Thirty-nine new confirmed cases of Lassa fever have been reported from six states of Edo, Ondo, Ebonyi, Bauchi, Taraba, and Kogi, with eight new deaths in Edo, Ondo, and Kogi.

According to Nigeria Centre for Disease Control, NCDC, the overall, thirty-three states and the FCT have reported a total of one thousand, four hundred and forty-seven suspected cases since the onset of the 2019 outbreak with ninety-three deaths in confirmed cases.

It also said at least, twenty-one states have recorded one confirmed case across sixty-six local government areas.

According to the NCDC situation report, in the reporting week 09, no new health care worker was affected but a total of fifteen health care workers have been infected since the onset of the outbreak in seven states with one death in Enugu, sixty-nine patients are currently being managed at various treatment centres across the country.

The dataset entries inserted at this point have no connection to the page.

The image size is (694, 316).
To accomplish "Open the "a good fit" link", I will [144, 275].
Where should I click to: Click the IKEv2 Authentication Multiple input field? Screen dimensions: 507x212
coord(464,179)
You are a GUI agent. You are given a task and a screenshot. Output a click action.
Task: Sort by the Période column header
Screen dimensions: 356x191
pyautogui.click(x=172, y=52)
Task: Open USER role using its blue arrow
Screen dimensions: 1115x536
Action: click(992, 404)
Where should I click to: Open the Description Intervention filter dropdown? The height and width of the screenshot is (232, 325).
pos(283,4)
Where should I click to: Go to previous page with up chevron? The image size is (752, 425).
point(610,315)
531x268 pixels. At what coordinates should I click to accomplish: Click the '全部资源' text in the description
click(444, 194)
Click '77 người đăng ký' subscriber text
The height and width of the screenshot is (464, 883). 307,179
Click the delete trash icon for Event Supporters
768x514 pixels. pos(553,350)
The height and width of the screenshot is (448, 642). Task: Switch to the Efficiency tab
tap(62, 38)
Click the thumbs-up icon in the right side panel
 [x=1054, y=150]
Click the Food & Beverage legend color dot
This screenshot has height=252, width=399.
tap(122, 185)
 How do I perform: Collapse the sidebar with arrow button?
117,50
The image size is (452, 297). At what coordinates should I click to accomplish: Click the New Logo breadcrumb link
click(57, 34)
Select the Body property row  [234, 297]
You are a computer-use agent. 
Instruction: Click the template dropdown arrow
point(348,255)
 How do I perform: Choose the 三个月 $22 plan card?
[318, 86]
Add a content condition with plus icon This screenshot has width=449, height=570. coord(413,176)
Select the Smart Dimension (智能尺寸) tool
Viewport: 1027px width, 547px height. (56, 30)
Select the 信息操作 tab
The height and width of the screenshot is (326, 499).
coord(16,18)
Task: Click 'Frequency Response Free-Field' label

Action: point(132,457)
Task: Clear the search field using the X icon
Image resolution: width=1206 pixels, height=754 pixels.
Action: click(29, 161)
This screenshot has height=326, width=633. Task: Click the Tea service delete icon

NCDC also said a total of four thousand, nine hundred and two contacts have been identified from nineteen states.

However, many Nigerians keep wondering why it is so hard to terminate this outbreak despite huge resources being deployed by government and other partners.

Ogun State Commissioner for Health, Dr Babatunde Ipaye, explained that the primary source of infection, which is through rat that usually comes in contact with humans during planting season, has made it impossible to eradicate or prevent the outbreak.

Dr Ipaye identified preparedness as one of the strategies to respond to the epidemic response, stressing the need for Nigeria to start early communication and information provision for people, particularly farmers in rural communities who displace these multimammate rats when they clear bushes which serve as their natural habitation.

He noted that when these rats are displaced from their natural habitations, they will come close to man and live.

And when they come close to man, they contaminate food items and, when the food items are contaminated, people consume them and get infected.

The health Commissioner stressed the need for people to maintain good environmental hygiene, adding that every fever that exceeds three days after treating malaria should be investigated.